As we saw in The Secret of the Yoga Sutra, at the outset of "Samadhi Pada," Patanjali shares the ultimate yogic insight: the mind is the greatest of all secrets, and mastering the mind and its roaming tendencies empowers us to attain victory in both our inner and outer worlds. Patanjali considers yoga and samadhi, the absolutely peaceful and inwardly focused mind, to be synonymous. In "Samadhi Pada," he delineates a plan that we can adopt to train our mind and free it from its self-defeating habits. He tells us that a disturbed and confused mind cannot lead us to victory in either the worldly or spiritual realms. Only after we have acquired a clear, calm, perceptive, and discerning mind are we able to differentiate essentials from non-essentials and set a goal for achieving lasting happiness. In the first chapter, Patanjali emphasizes the need for purifying our mind and turning it inward, where it has the opportunity to bathe in the luminosity of the divine being. This is enlightenment. An enlightened mind is free from all fear and doubt. It neither grieves over the past nor is anxious about the future. It stands still, enjoying its union with the divine. This is samadhi.

"Samadhi Pada" is written for those who aspire to nothing short of samadhi. It is for those who know that life is much too precious to be consumed by the charms and temptations of the world. How-ever, the second chapter, "Sadhana Pada," is for those of us caught in the day-to-day struggles of life. For most of us, samadhi is a far-fetched dream. We are so consumed by the reality of pain, sorrow, fear, and grief that the urgency to overcome it supersedes all spiritual pursuits. This chapter, then, is for most of us.

Here, in "Sadhana Pada," Patanjali describes a systematic approach to yoga practice. It begins with the acknowledgement of a harsh reality—pain—and goes on to remind us how entrenched we have become in the habit of denying that we are in pain until we are engulfed by it.
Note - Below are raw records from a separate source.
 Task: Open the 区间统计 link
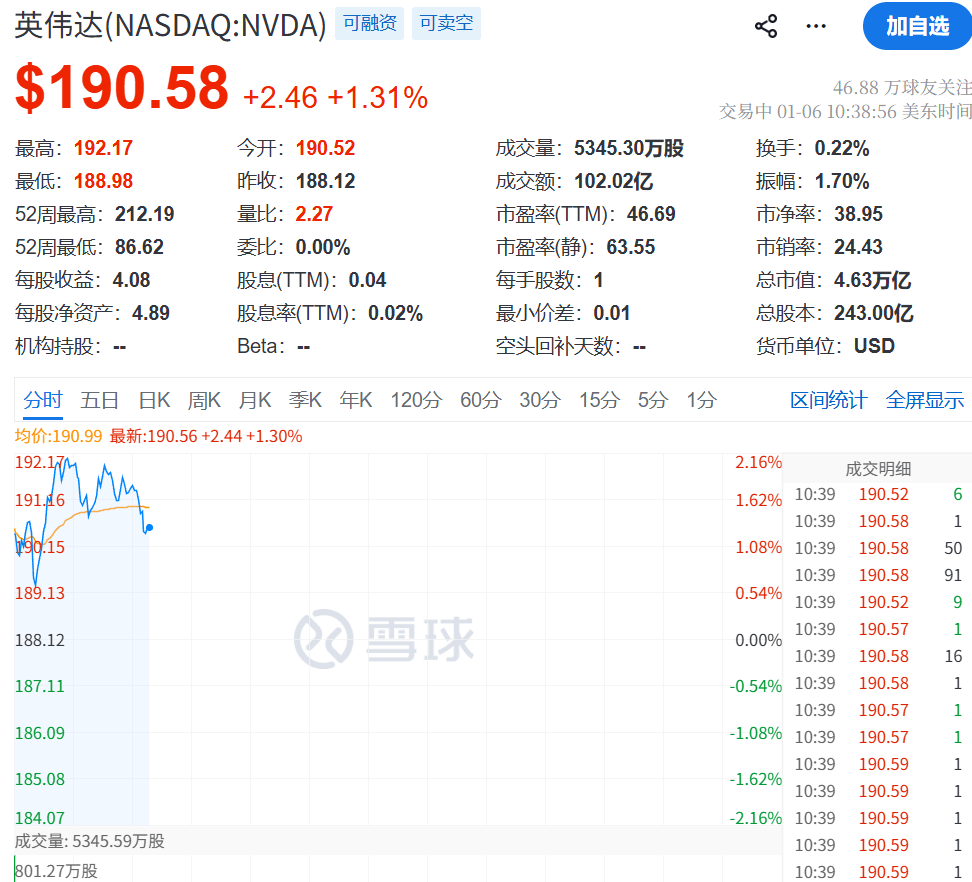point(828,400)
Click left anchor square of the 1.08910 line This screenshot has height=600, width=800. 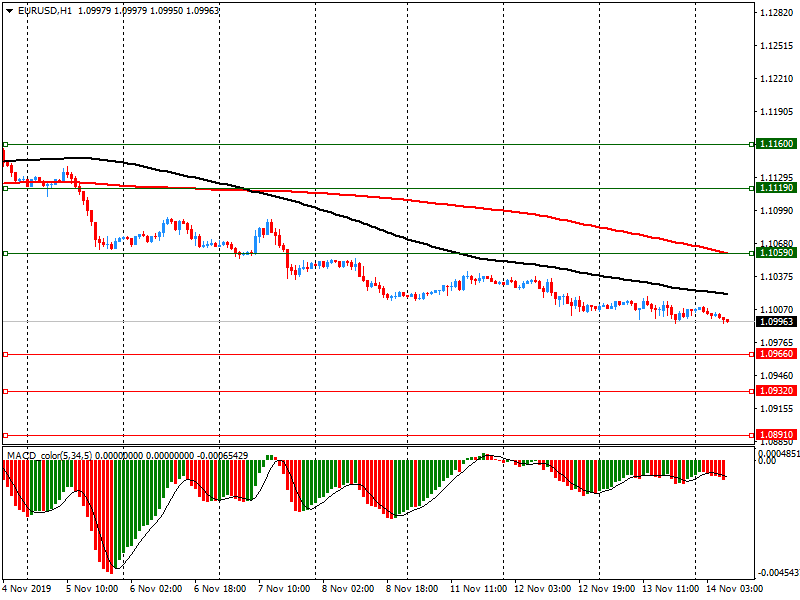click(5, 435)
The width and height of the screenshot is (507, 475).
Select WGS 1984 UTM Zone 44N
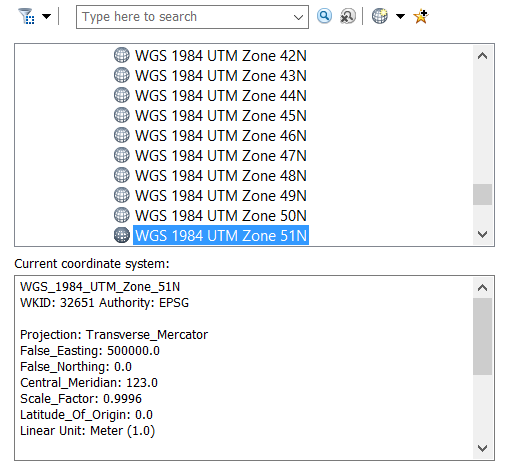point(220,96)
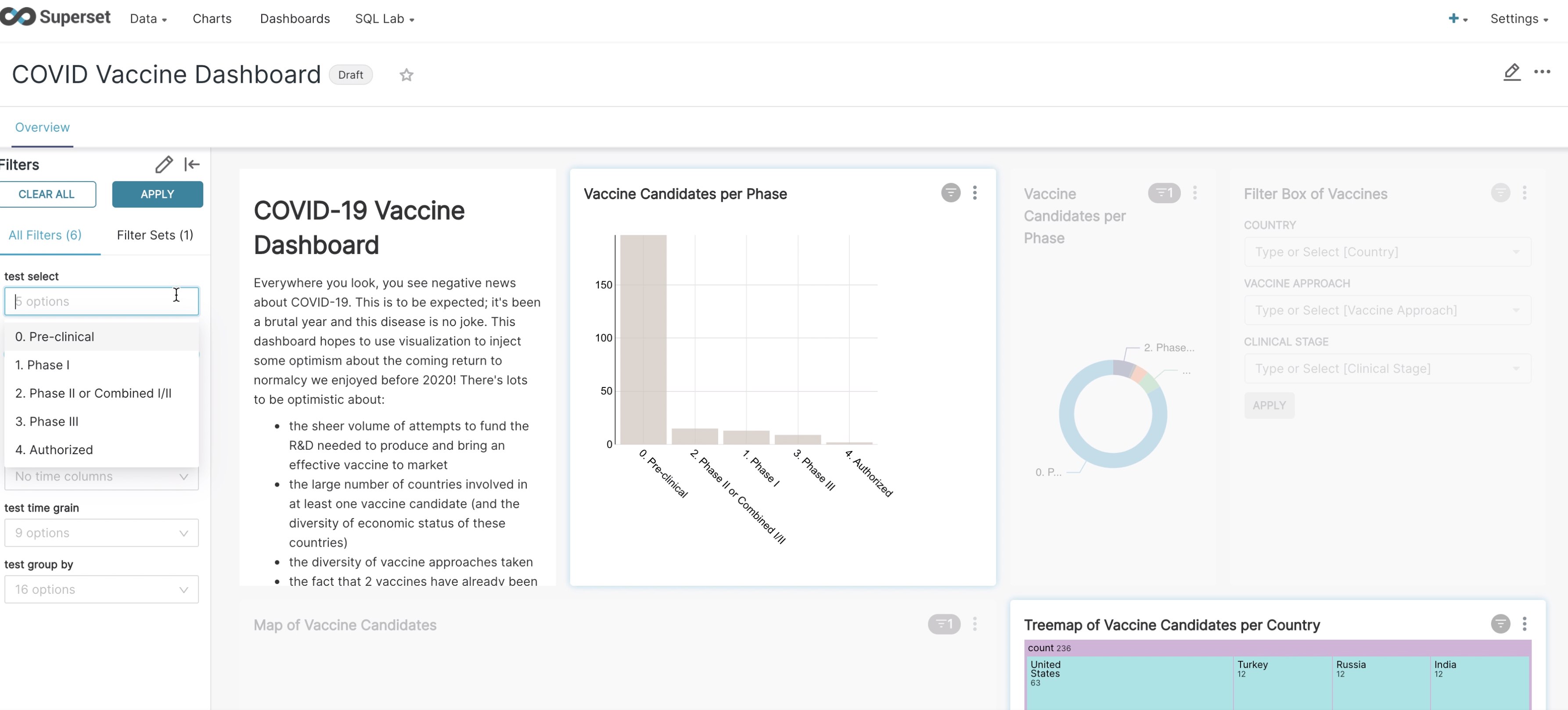Image resolution: width=1568 pixels, height=710 pixels.
Task: Click the three-dot menu on dashboard toolbar
Action: point(1543,72)
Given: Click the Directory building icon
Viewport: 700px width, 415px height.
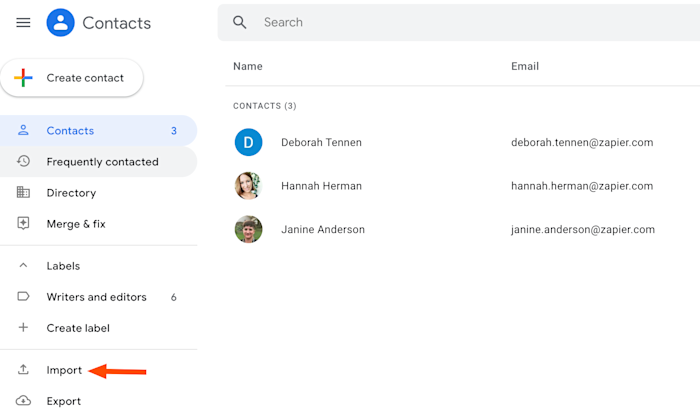Looking at the screenshot, I should [24, 192].
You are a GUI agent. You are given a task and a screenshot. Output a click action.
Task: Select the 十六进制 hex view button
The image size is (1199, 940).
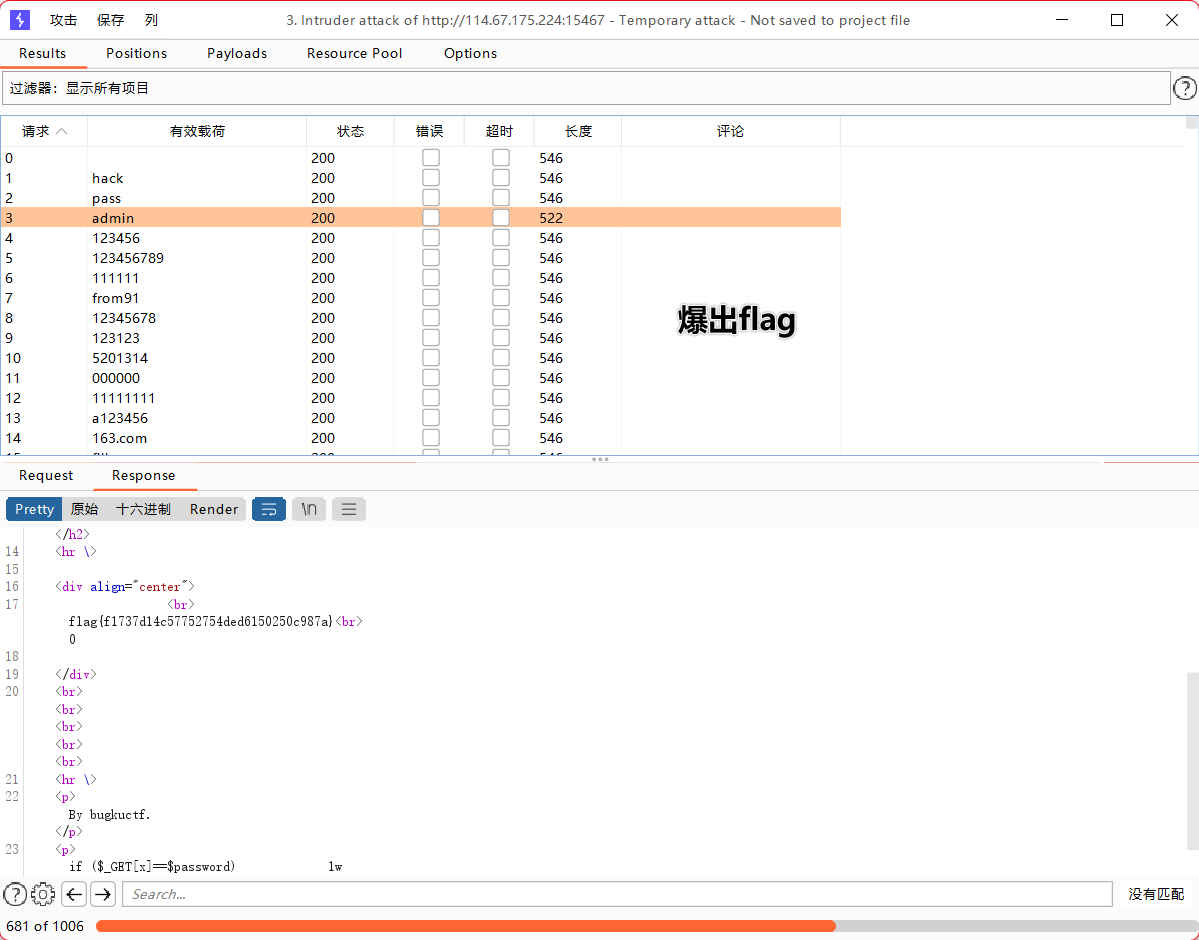coord(143,509)
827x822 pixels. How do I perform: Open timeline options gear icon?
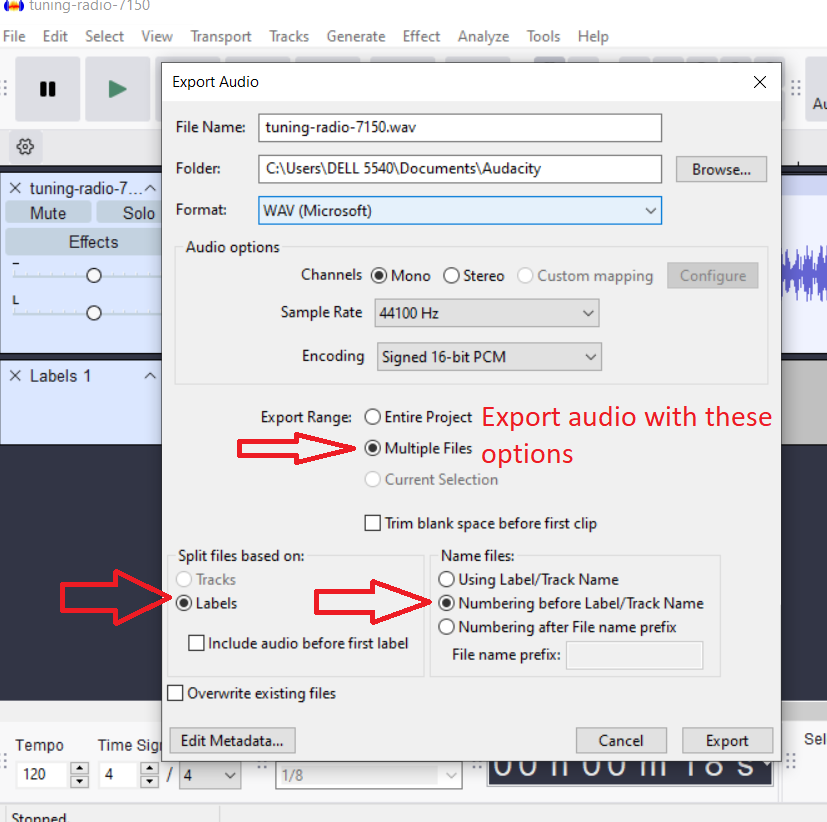point(25,147)
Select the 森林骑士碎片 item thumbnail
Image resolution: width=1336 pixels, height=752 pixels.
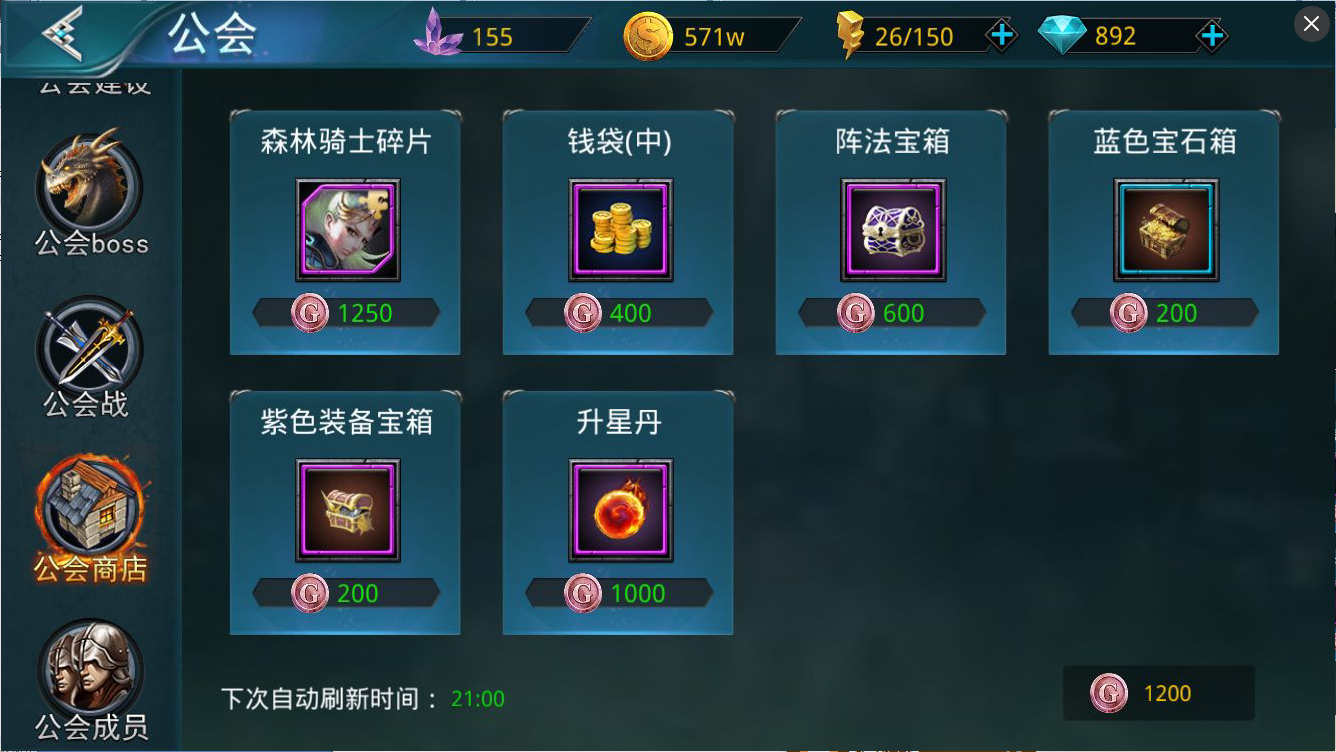tap(348, 230)
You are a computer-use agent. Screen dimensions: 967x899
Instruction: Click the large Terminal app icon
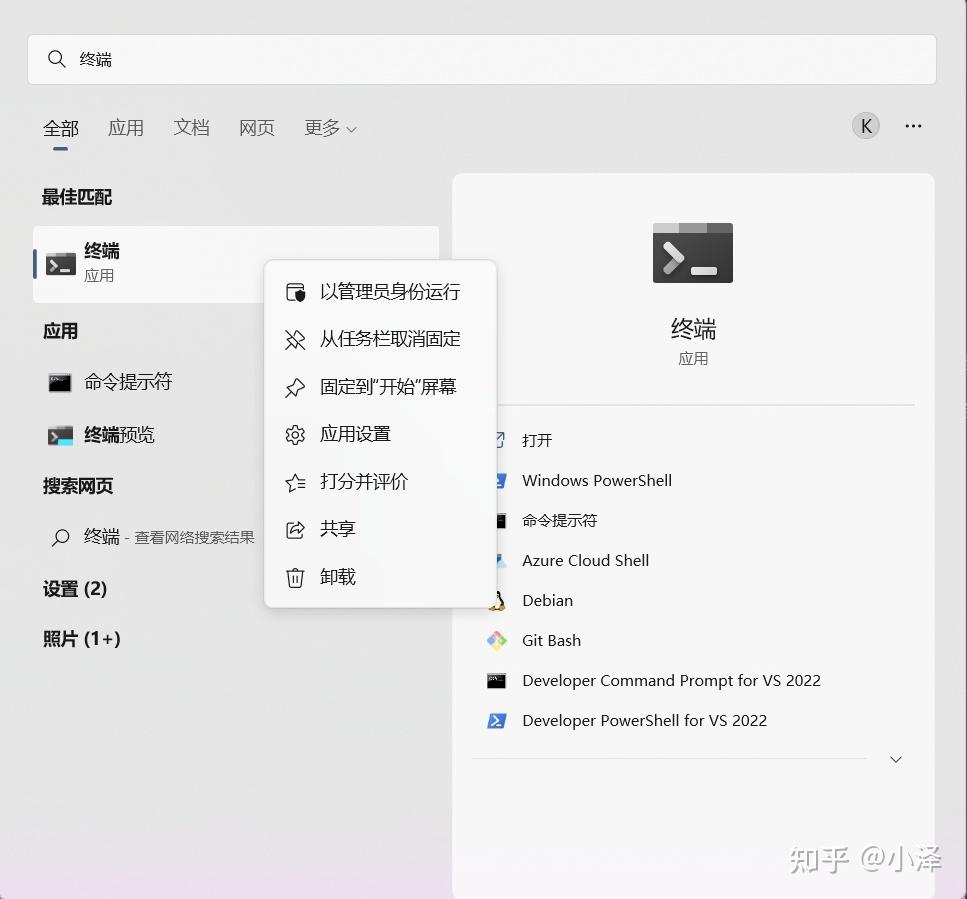coord(693,252)
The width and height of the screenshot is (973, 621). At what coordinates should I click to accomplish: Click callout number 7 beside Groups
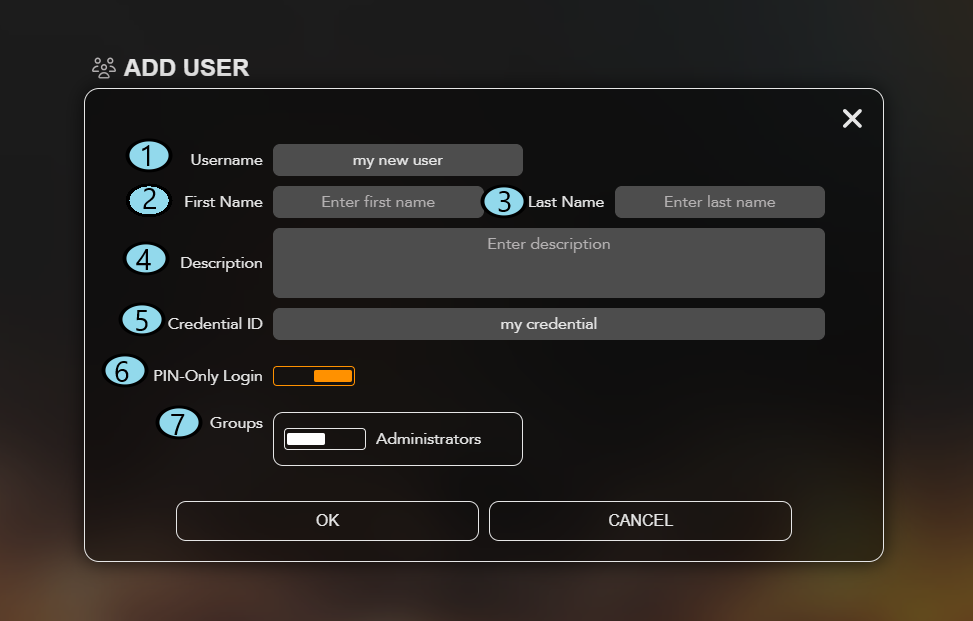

Ours is a culture that views pain as a physical condition and encourages us to cure it by swallowing a pill. Even though most of us know pain also has a deeper, emotional dimension, we fail to recognize that treating sorrow and emotional torment is as urgent as treating physical pain. We shy away from exploring the deeper dimension of pain and its crippling effect on life as a whole. Yet this exploration is precisely what is required if we are to live the life of freedom and joy to which all of us aspire.

The Sanskrit word for pain and sorrow is dukha. This broad term includes the most familiar forms of physical pain as well as fear, grief, depression, dementia, and every other condition that causes us to experience life as burdensome. Pain in any form drains the vitality of our body and mind. It disconnects us from our innate sense of beauty and goodness and hampers our ability to enjoy what we have and what we are.

In "Sadhana Pada," Patanjali charts a succinct and straight-forward plan to transcend pain and embrace lasting happiness. He divides his plan into four parts: acknowledge the dynamics of pain (heya); discover the root cause of pain (heya-hetu); identify the state in which there is no pain (hana); and apply the tools to reach that state (hana-upaya).

In the process of explaining the pervasive nature of pain and sorrow, Patanjali demonstrates that disease and old age do not walk into our lives alone. They are always accompanied by carelessness, denial, attachment, and unbending likes and dislikes. This battalion of inner enemies creates an environment of confusion, fear, and doubt, which quickly becomes a breeding ground for anger, hatred, jealousy, and greed. These enemies damage our power of discernment. Our clarity of mind plummets. Our mental faculties become so dull they no longer efficiently guide and govern the systems of our body. This is how the subtle dynamism of pain upsets the internal ecology of our body and mind, setting the stage for disease and old age.